Dale Carpenter cites an op-ed piece (subscription only, unfortunately) at the Wall Street Journal written by William Eskridge and Darren Spedale that shows that, contrary to the hysterical claims of the anti-gay crowd, traditional marriage got stronger after gay marriage was legalized in several countries. Carpenter sums up their findings:
Seventeen years after recognizing same-sex relationships in Scandinavia there are higher marriage rates for heterosexuals, lower divorce rates, lower rates for out-of-wedlock births, lower STD rates, more stable and durable gay relationships, more monogamy among gay couples, and so far no slippery slope to polygamy, incestuous marriages, or “man-on-dog” unions.
Well what a surprise. Let’s look at what Eskridge and Spedale actually say in the op-ed piece.
[T]here is no evidence that allowing same-sex couples to marry weakens the institution. If anything, the numbers indicate the opposite. A decade after Denmark, Norway and Sweden passed their respective partnership laws, heterosexual marriage rates had risen 10.7% in Denmark; 12.7% in Norway; and a whopping 28.8% in Sweden. In Denmark over the last few years, marriage rates are the highest they’ve been since the early 1970s. Divorce rates among heterosexual couples, on the other hand, have fallen. A decade after each country passed its partnership law, divorce rates had dropped 13.9% in Denmark; 6% in Norway; and 13.7% in Sweden. On average, divorce rates among heterosexuals remain lower now than in the years before same-sex partnerships were legalized.
In addition, out-of-wedlock birthrates in each of these countries contradict the suggestion by social conservatives that gay marriage will lead to great increases in out-of-wedlock births and therefore less family stability for children. In Denmark, the percentage of out-of-wedlock births was 46% in 1989; now it is 45%. In Norway, out-of-wedlock births jumped from 14% in 1980 to 45% right before partnerships were adopted in 1993; now they stand at 51%, a much lower rate of increase than in the decade before same-sex unions. The Swedish trend mirrors that of Norway, with much lower rates of increase post-partnership than pre-partnership.

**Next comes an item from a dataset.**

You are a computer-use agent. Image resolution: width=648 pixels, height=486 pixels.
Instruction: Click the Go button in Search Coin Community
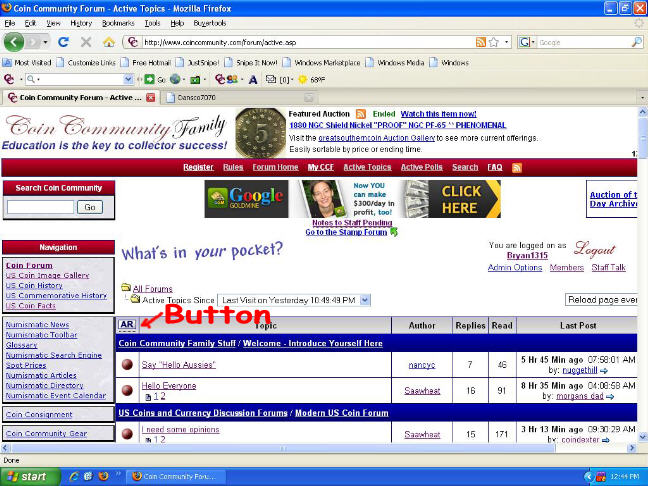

Is there a correlation, then, between same-sex marriage and a strengthening of the institution of marriage? It would be difficult, and suspect, to establish a cause-and-effect relationship between these trends in heterosexual marriage and marriage rights for gays and lesbians. But the facts demonstrate that there is no proof that same-sex marriage will harm the institution of marriage, or children. An optimistic reading of the facts might even suggest that the energy and enthusiasm that same-sex couples bring to the institution of marriage may cause unmarried heterosexual couples to take a fresh look at marriage as an option.
It would be folly to argue that gay marriage caused those positive trends among heterosexual marriages. But at the very least, this pretty much shreds the notion that gay marriage “destroys” traditional marriage or harms it in any way. The authors also point out the enormous benefits for those in gay relationships when they have the protections of marriage:
Our research has also uncovered additional social benefits. In dozens of interviews with partnered couples and through other sources, we found that marriage rights had an important beneficial effect not only on the couples themselves, but on their local and national communities as well. Couples reported that their relationships were stronger and more durable, that relationships with family members had deepened, that co-workers had become more tolerant and supportive, and their children felt greater validation by having married parents. Many couples reported a greater emphasis on monogamy, which may be reflected by the fact that national rates of HIV and STD infections declined in each of the Scandinavian countries in the years after they passed their partnership laws.
That is very consistent with what I’ve heard reported here in the US over the last few years as gay marriage has come to the forefront. Within the gay community (a term I hate but don’t have an adequate replacement for), those in committed relationships are increasingly seen as role models. This can only be healthy for them and for society, and one would think that social conservatives, if they were really motivated by anything but anti-gay animus, would want to encourage that to continue.